O Ministério das Relações Exteriores informou que mantém contato com a família do jovem e presta assistência consular diante da situação.
Apesar da ausência de confirmação oficial, o grupo Nexo Governamental XI de Agosto, ligado à tradicional Faculdade de Direito do Largo São Francisco, divulgou uma nota afirmando a morte do estudante. “O Nexo Governamental XI de Agosto lamenta o falecimento do seu antigo membro Igor de Aguiar Amazonas, aluno de Direito da Universidade de São Paulo, e manifesta sua solidariedade irrestrita à família e aos amigos”, diz o comunicado.

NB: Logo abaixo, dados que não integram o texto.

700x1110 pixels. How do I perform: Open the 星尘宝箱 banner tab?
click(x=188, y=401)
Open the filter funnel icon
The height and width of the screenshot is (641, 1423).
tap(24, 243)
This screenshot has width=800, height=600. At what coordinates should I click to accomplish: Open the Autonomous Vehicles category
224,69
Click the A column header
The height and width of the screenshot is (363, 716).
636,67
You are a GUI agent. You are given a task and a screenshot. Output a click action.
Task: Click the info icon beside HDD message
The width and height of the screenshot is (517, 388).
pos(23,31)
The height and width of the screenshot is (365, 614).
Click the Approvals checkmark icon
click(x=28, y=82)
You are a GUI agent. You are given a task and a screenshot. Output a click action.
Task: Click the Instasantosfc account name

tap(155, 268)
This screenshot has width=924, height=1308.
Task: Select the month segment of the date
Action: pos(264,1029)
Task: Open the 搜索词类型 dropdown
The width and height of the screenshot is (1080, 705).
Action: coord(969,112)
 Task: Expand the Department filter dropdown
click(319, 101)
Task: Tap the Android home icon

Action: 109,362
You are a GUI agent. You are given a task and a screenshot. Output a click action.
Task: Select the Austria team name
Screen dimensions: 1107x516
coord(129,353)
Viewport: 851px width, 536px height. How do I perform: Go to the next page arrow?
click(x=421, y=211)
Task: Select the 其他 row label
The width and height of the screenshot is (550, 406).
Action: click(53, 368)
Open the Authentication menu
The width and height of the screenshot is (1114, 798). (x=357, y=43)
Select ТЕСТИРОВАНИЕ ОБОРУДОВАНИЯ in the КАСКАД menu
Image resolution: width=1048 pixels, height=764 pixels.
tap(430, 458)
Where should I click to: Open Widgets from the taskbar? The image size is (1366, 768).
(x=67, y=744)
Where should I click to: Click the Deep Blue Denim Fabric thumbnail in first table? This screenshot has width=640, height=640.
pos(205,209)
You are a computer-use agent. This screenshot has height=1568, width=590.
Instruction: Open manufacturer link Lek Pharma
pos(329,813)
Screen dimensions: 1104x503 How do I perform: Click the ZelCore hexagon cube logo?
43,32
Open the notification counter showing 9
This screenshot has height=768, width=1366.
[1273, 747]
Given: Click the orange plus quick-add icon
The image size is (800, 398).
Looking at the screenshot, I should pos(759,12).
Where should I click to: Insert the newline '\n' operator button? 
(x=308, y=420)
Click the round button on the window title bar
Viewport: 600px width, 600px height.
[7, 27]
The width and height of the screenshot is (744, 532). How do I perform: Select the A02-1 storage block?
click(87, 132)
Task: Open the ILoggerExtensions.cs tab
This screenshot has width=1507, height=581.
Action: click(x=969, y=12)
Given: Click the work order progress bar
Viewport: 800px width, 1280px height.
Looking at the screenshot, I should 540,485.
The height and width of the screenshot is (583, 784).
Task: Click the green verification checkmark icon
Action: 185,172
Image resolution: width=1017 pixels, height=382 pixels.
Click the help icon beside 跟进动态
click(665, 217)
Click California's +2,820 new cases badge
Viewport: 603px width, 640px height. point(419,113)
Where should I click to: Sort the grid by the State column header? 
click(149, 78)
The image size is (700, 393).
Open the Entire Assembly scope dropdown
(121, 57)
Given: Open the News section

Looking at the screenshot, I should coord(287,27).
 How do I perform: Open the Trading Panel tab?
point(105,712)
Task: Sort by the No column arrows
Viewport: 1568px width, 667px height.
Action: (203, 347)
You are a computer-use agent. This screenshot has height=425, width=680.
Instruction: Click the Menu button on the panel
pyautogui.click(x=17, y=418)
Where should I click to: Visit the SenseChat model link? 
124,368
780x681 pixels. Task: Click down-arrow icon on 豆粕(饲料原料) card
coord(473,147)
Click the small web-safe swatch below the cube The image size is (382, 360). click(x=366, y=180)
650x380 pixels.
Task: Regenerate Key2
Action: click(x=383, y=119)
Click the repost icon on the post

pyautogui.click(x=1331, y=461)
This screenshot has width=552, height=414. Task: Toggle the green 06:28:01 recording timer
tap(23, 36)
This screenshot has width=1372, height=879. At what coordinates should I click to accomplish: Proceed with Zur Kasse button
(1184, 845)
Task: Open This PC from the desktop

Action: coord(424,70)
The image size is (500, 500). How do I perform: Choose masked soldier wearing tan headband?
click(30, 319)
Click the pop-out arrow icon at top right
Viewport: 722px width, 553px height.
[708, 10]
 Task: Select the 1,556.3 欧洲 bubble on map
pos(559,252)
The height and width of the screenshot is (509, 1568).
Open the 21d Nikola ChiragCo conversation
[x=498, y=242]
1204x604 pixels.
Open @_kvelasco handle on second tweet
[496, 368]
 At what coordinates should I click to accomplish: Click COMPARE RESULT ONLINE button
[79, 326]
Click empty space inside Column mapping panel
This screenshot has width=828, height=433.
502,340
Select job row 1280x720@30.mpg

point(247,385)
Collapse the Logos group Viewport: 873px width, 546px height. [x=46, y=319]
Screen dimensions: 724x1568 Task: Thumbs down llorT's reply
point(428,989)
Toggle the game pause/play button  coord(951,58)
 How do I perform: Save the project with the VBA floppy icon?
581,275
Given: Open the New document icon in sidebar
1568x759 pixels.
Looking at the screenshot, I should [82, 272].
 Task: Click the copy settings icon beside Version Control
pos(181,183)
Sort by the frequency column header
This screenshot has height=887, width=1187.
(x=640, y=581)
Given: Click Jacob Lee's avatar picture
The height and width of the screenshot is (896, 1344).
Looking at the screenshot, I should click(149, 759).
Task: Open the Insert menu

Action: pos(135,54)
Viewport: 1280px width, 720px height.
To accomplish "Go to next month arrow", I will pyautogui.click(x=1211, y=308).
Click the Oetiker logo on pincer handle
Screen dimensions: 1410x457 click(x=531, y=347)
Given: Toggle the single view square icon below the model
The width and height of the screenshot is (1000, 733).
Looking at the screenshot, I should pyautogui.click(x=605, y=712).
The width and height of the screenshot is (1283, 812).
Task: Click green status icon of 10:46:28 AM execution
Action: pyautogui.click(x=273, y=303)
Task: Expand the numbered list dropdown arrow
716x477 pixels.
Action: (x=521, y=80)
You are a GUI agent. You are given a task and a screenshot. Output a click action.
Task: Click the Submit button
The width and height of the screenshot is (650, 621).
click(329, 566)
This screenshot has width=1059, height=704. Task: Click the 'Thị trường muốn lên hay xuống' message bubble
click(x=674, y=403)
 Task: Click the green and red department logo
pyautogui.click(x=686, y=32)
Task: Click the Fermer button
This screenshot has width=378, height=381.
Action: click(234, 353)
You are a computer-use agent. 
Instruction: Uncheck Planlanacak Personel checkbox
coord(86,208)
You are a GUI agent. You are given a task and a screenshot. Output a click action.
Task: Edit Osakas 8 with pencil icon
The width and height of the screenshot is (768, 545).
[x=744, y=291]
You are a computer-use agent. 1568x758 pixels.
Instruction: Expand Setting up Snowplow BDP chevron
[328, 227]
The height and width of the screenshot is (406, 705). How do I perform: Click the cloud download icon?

A universidade, por sua vez, informou que ainda não se pronunciará, alegando falta de confirmação oficial sobre o caso.
Segundo relatos de pessoas próximas, Igor teria viajado ao país europeu entre o fim de março e o início de abril. A motivação, de acordo com a presidente do grupo estudantil, Liliane Castro, estava ligada ao desejo de “mudar o mundo”. “Ele era uma pessoa com um coração bom”, afirmou.
Nos primeiros dias no país, o estudante mantinha contato frequente com colegas e relatava sua rotina em meio à guerra. No entanto, a comunicação foi interrompida repentinamente, o que gerou preocupação entre amigos e familiares.
“E do nada (ele) parou de responder”, relatou Liliane. “Nisso, um membro que era muito próximo dele e conhecia a família contatou a irmã dele para ver se estava tudo bem. E ela infelizmente nos comunicou sobre o falecimento. Ficamos muito abalados”, disse.
De acordo com ela, a própria família também estranhou o silêncio repentino. “Quando ele parou de responder e também de receber as mensagens, a família contatou brasileiros que estavam lá e eles disseram que ele faleceu”, completou.
Em orientações oficiais, o Itamaraty alerta para o aumento de brasileiros que perdem a vida ao se envolverem em conflitos armados no exterior. O órgão também destaca que a assistência consular pode ser limitada, especialmente em casos em que há vínculos contratuais com forças estrangeiras.
“Nesse sentido, recomenda-se fortemente que convites ou ofertas de trabalho ou de participação em exércitos estrangeiros sejam recusadas”, reforçou o ministério.